Si voleva colpire quel sommerso che per la Banca Mondiale è un quinto del totale, ma gli esperti indiani dicono s’aggiri dal 25 al 40%. Il «New York Times» ha smontato i calcoli ottimistici di Modi: «Solo un impatto temporaneo sulla corruzione. Il governo ripristini la vecchia banconota da 500, prima di altri danni». Intanto, villaggi e contrade tornano al baratto, migliaia i matrimoni rinviati, si compra meno oro e la Borsa di Mumbai tocca il livello più basso di tutto l’anno.

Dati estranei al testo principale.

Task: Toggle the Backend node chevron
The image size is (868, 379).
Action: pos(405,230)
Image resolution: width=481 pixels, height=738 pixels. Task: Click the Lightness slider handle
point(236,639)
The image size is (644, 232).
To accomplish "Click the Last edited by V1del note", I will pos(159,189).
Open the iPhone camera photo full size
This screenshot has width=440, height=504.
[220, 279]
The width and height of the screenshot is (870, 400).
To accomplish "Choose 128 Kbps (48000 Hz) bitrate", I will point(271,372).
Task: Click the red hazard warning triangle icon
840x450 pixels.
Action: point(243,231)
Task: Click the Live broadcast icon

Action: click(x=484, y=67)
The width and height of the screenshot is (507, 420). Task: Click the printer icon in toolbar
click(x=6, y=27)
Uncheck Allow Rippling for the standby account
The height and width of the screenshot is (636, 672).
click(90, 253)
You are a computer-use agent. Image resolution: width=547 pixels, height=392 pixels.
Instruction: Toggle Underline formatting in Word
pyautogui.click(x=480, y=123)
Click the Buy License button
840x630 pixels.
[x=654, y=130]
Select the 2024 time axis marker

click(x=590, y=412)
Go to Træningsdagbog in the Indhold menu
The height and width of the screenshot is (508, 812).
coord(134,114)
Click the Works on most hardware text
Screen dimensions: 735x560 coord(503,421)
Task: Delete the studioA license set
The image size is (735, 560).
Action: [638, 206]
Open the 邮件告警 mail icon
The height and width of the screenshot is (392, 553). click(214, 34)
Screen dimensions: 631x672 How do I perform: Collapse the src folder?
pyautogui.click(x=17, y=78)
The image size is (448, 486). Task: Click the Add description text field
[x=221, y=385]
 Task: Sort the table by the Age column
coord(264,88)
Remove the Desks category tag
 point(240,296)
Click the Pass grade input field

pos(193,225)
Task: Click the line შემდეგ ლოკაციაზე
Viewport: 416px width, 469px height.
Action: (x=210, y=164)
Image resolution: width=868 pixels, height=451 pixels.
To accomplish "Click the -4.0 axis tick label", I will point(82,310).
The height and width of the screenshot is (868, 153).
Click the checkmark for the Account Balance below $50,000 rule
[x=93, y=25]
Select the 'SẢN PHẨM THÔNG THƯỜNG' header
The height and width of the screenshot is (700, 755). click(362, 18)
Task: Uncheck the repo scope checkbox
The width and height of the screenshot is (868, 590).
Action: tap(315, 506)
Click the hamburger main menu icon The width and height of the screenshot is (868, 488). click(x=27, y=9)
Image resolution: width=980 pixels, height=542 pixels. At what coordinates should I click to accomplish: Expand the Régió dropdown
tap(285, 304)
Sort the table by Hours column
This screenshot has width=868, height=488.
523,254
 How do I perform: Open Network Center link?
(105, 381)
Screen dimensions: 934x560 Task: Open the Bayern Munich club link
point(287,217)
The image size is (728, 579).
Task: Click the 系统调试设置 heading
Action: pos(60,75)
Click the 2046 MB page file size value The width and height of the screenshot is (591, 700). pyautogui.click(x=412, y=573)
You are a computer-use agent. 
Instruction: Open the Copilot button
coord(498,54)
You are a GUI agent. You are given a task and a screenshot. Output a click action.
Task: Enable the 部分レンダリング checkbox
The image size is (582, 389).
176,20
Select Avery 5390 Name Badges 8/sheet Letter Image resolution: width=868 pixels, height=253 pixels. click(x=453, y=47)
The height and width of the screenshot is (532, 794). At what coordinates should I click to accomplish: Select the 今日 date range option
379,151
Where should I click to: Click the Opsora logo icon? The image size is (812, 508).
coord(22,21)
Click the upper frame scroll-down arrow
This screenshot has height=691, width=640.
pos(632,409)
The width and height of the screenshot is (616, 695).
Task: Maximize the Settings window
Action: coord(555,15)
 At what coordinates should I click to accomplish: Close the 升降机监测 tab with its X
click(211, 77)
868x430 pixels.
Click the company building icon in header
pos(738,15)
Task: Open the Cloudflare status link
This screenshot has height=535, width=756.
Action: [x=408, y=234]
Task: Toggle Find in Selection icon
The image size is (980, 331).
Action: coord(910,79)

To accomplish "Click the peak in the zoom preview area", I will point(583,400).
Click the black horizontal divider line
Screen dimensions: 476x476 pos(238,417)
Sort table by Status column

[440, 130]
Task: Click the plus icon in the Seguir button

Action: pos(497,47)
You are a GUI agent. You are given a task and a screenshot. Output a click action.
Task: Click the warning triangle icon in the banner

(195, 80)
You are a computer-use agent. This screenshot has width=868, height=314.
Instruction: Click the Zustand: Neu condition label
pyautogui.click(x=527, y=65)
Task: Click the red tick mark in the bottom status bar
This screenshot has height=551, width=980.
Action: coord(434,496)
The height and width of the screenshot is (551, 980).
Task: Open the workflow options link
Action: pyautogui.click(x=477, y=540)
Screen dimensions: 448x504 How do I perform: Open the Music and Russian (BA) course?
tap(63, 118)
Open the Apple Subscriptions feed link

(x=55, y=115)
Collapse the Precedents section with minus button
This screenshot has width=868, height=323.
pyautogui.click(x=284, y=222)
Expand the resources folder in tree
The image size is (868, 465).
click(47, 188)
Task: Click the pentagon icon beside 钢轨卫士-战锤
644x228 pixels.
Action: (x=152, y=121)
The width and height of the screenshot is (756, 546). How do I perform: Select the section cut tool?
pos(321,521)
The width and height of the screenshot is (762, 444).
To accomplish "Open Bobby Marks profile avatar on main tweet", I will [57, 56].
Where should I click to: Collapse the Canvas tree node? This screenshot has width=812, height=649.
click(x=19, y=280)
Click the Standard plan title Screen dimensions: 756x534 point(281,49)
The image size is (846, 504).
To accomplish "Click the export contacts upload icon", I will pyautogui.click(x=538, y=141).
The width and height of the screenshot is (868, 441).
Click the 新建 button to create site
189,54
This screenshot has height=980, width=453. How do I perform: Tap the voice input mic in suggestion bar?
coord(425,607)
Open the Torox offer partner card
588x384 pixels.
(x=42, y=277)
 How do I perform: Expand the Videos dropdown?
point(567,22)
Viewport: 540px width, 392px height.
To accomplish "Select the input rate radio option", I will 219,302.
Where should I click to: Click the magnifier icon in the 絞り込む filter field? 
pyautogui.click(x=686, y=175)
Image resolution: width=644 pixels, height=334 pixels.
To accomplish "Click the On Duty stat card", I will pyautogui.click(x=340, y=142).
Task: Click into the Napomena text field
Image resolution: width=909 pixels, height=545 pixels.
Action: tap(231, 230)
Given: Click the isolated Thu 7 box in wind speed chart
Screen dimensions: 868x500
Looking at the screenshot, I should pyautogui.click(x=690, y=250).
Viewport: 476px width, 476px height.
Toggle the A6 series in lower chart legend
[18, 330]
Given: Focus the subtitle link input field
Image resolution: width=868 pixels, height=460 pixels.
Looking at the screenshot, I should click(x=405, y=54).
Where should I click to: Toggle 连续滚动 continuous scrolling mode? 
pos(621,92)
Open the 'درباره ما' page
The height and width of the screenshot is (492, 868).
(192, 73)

L’opposizione ha organizzato una «giornata di rabbia» con tiepido successo. Modi ha detto: «Vi chiedo di fare questa coda perché sarà l’ultima che farete». E più che crederci, come spiega il sociologo Sanjay Srivastava, tanti poveri sono convinti del «bisogno collettivo di sofferenza per la nazione, sicuri che la sofferenza li renda liberi, e che sia la strada per la salvezza personale e collettiva».

Strano, perché secondo Credit Suisse, l’1% degli indiani possiede il 58% della ricchezza nazionale. Ma, con spirito indù di non attaccamento, molti accettano le perdite nel commercio, vendite al dettaglio, ristoranti, gioiellerie, negozietti e agricoltura. Modi può contare su uno spirito religioso che dice: se accolgo questo destino, mi andrà meglio nella prossima reincarnazione. Ma c’è chi invece lo accusa d’essere una Maria Antonietta induista che grida: «Se non hanno la carta moneta, che usino la plastica» e si muniscano di carta di credito.